**WHAT THIS TASK INVOLVES**
Reproduce the records as a numbered list, omitting blank lines, from the line containing "You are a GUI" through the line containing "Viewport: 905px width, 1014px height.", inclusive.

**INFORMATION GIVEN**
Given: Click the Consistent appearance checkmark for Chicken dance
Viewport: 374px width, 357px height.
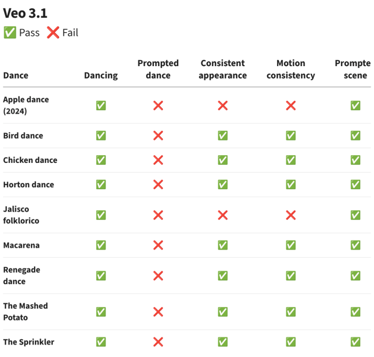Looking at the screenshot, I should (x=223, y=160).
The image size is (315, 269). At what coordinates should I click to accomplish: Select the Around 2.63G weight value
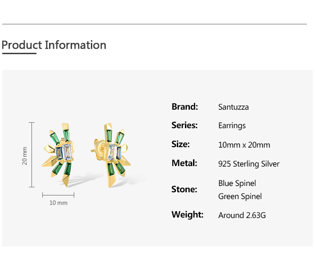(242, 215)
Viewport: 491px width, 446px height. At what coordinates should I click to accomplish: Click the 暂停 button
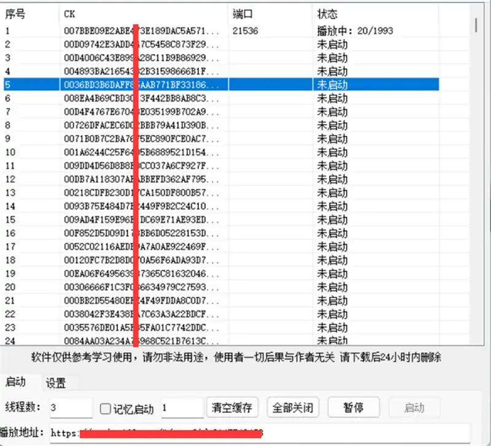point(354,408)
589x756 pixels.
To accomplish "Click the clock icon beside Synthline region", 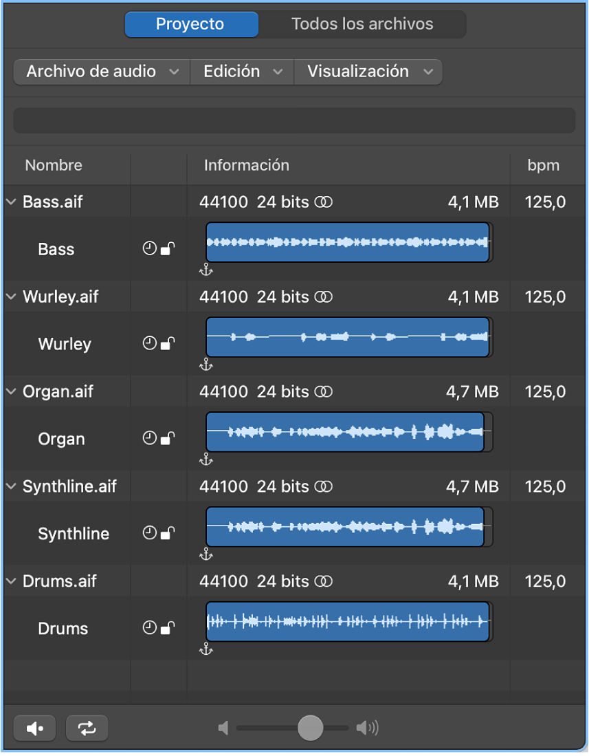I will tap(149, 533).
==
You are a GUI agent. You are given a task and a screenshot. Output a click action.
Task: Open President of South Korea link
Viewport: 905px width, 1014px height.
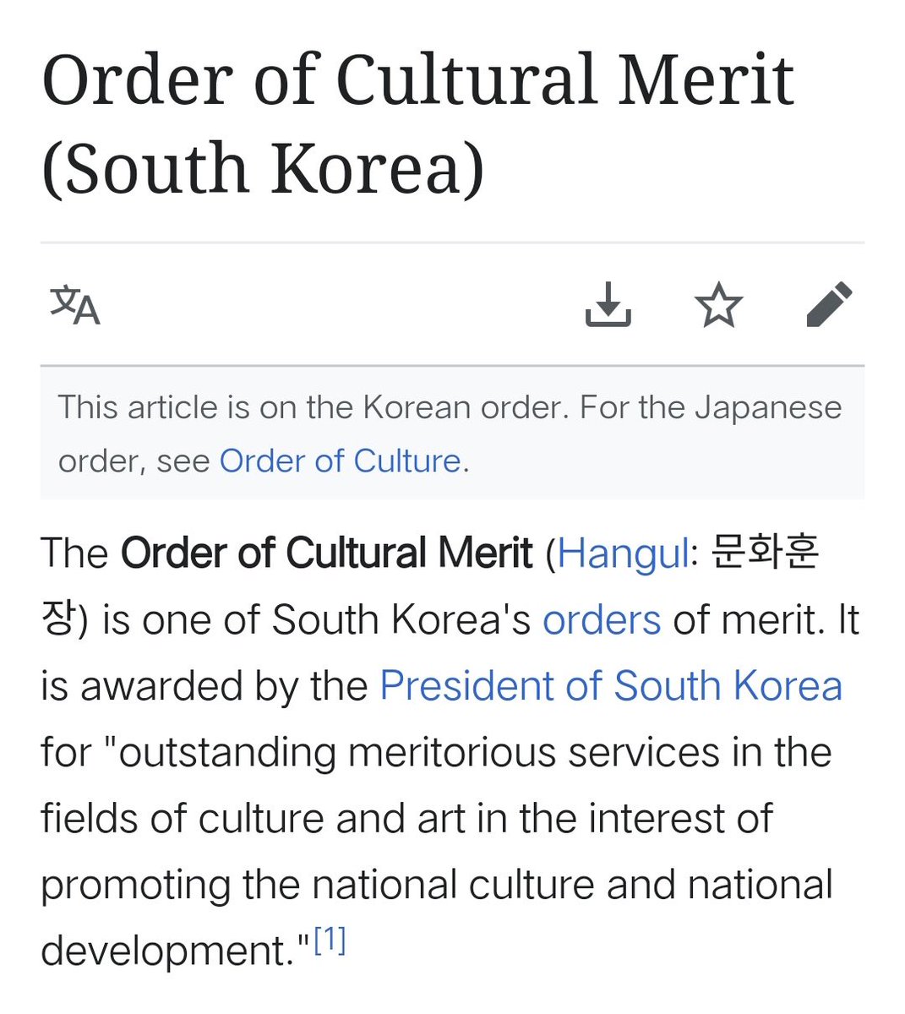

**RIGHT ANSWER**
1. You are a GUI agent. You are given a task and a screenshot. Output a click action.
2. Task: Open President of South Korea link
3. Viewport: 905px width, 1014px height.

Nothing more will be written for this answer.